Eli interrupted, “Dad, I really don’t want to.”
“I know you don’t,” David said. “But this is where the good part comes in. I want you to imagine that you’re holding a remote control, just like the one we use when we watch movies in the house. And when I get to a part of the story you don’t want to think about, you just hit pause. When you say ‘Pause,’ I’ll stop. Then we can fast-forward past that scene. Can we do that?”
Eli said slowly, “OK”—the way kids do when they’re responding to a request they think is crazy.
David proceeded to tell the story. He told about Eli’s arrival at the park, about cutting bark with Ryan, and so on. When he said, “Then Ryan picked up a root and started to cut it,” Eli broke in.
“Pause.” He said it quietly, but with plenty of force.
David said, “OK. Now let’s fast-forward to the hospital.”
“Farther.”
“To Ryan coming home?”
“Farther.”
“To when he came over to our house that evening?”
“OK.”
David then narrated the happy reunion between the friends—how they had greeted each other, then disappeared to go play video games. David stressed that Ryan and his parents had emphasized that they weren’t upset with Eli and that they viewed the whole episode as an accident.
David looked at his son. “So that’s the story, right?”
“Yup.”
“Except there’s that piece we left out.”
“I know.”
“Let’s rewind and go back to where we paused and look at what happened. And remember, we’ve already seen that the story has a happy ending.”
“OK.”
David took Eli through the more painful parts of the narrative, and at times Eli used his pause button again. Eventually they made it through the story, and in doing so, Eli began to release his fears associated with knives and cutting. By the time they returned to the happy ending, David could see Eli’s muscles relax, and the tension in his voice had dramatically decreased. Over the coming weeks they had to return to the story and retell it, and Eli still felt somewhat nervous around knives, but with the help of his father, Eli’s hippocampus integrated his implicit memories into his explicit awareness. As a result, Eli could now deal with the issues that had resurfaced. He and his dad then built one of their best Pinewood Derby cars ever—and named it Fear Factor, writing the name on each side of the car in scary, Halloween-style letters.

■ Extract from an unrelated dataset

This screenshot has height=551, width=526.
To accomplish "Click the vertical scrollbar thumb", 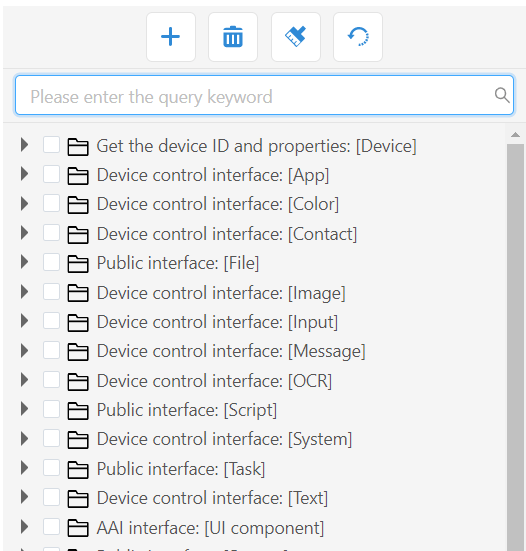I will tap(515, 347).
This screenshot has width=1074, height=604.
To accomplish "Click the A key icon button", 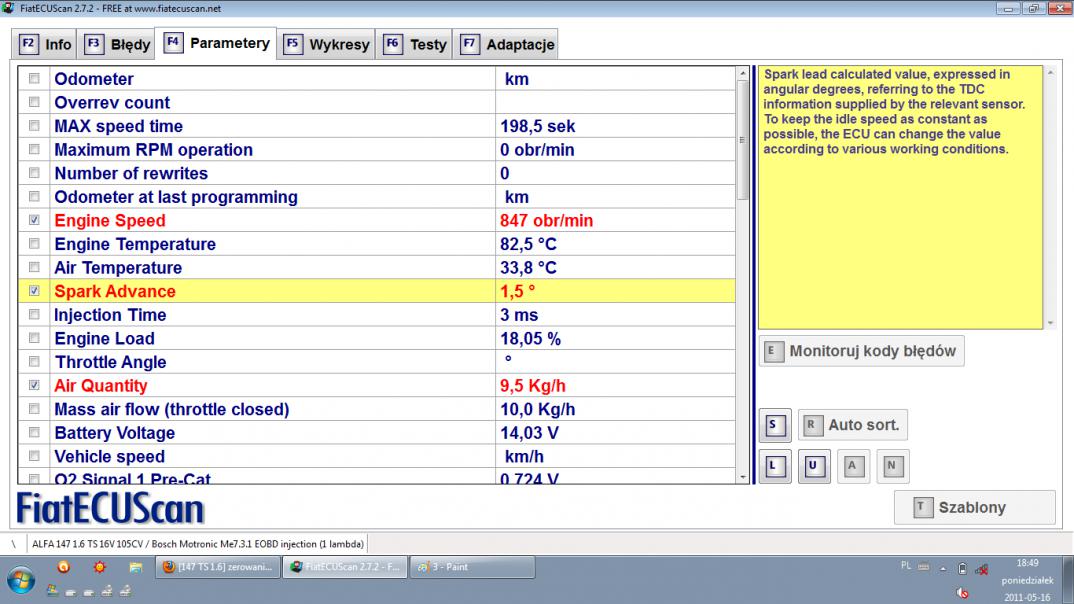I will 853,466.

Remember, your goal is to help your kids take the troubling experiences that are impacting them without their knowledge—the scattered puzzle pieces in their mind—and make those experiences explicit so that the whole picture in the puzzle can be seen with clarity and meaning. By introducing them to the remote of the mind, which controls their internal DVD player, you make the storytelling process much less scary, because you offer them some control over what they deal with, so they can interact with it at their own pace. They can then look at an experience that scared (or angered or frustrated) them without having to immediately relive it scene for scene.